On 12 March 2008 at 1:23 pm Daniel Feller said:
How would regulation solve the problem?

It’s always easy to point out what and why something should be regulated. However, the tricky bit is how to do just that. Furthermore, more often the regulation with good intention have unintended outcomes which may things worst. (Interesting readings here www.nzinstitute.org)
How to find a great Financial Advisor.

1. OFFICE Do you have to meet your Financial Advisor at their office? That’s where they should work! And you want to see how they work and what staff they employ. If they come to you they have too much time at their hand.
2. First Question When you meet with them do they ask first who you are or how much you have to invest? Financial Advisors need to know you to give good advice and tell you what to do with your money. Hence, the first question should never be “how much do you have to invest”.
3. Disclosure If they fail to disclose to you how they get paid find someone who does tell you.
4. Recommendation Ask your friends and family for their recommendation.
5. Experience How long have they been a Financial Advisor? If they have not been a Financial Advisor for 10 years or longer or don’t work with someone who has find an Expert with Experience.
6. Results What results have they achieved for the person who recommended them to you?
7. Charge How much do they charge? Flat fee or per hour.

Regulation will not tell people to ask better questions. But asking better questions would assist them to invest wisely.

Daniel Feller
On 13 March 2008 at 1:53 pm Hamish said:
If you are really good at selling crap for a lot of money do you need regulating? Hmmmm, I reckon that everyday people are selling rubbish for a lot money and doing it legally.
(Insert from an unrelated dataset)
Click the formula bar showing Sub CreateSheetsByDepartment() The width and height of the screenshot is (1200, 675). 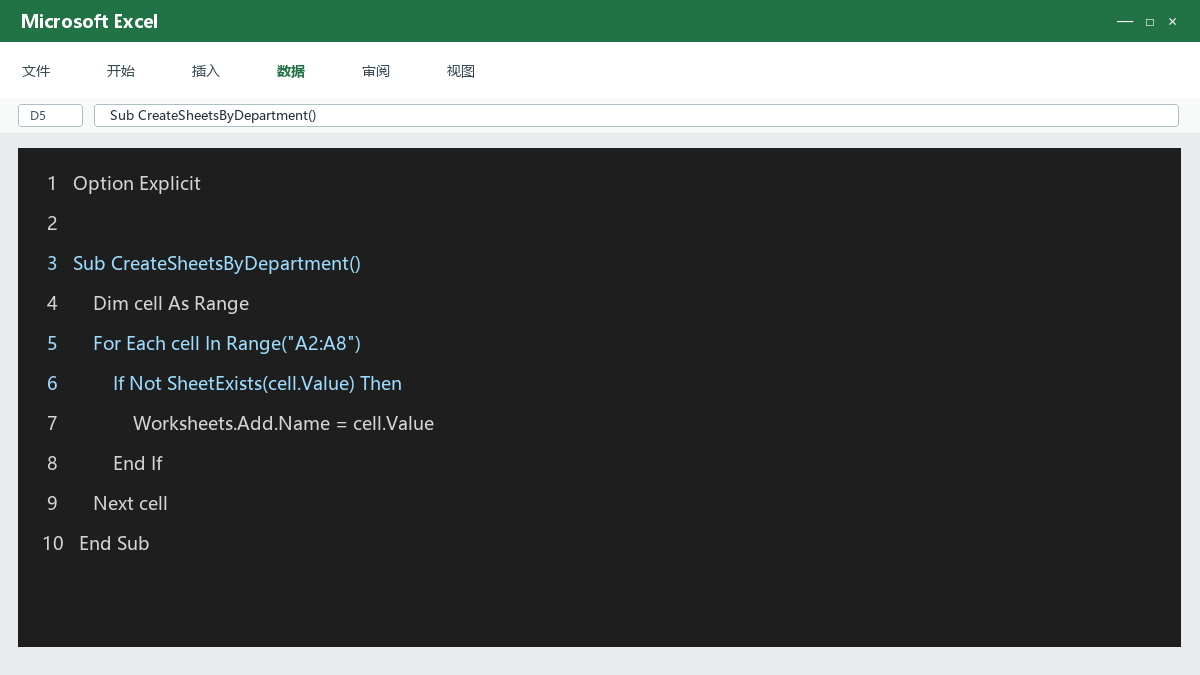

If you do not consult an independent advisor on such a large investment, thats one thing. But if you have been told that this is an independent valuation and it is in fact anything but an independent valuation then you have been duped. And you should seek recourse with in the current legal system.
On 16 December 2010 at 11:57 am Bart H said:
Hmmm... Seek recourse with the current legal system. Good luck with that. The thieves have got away with it, again. Just as they did during the Share/gold schemes a few years back. They'll be back with a new scheme soon, crime pays.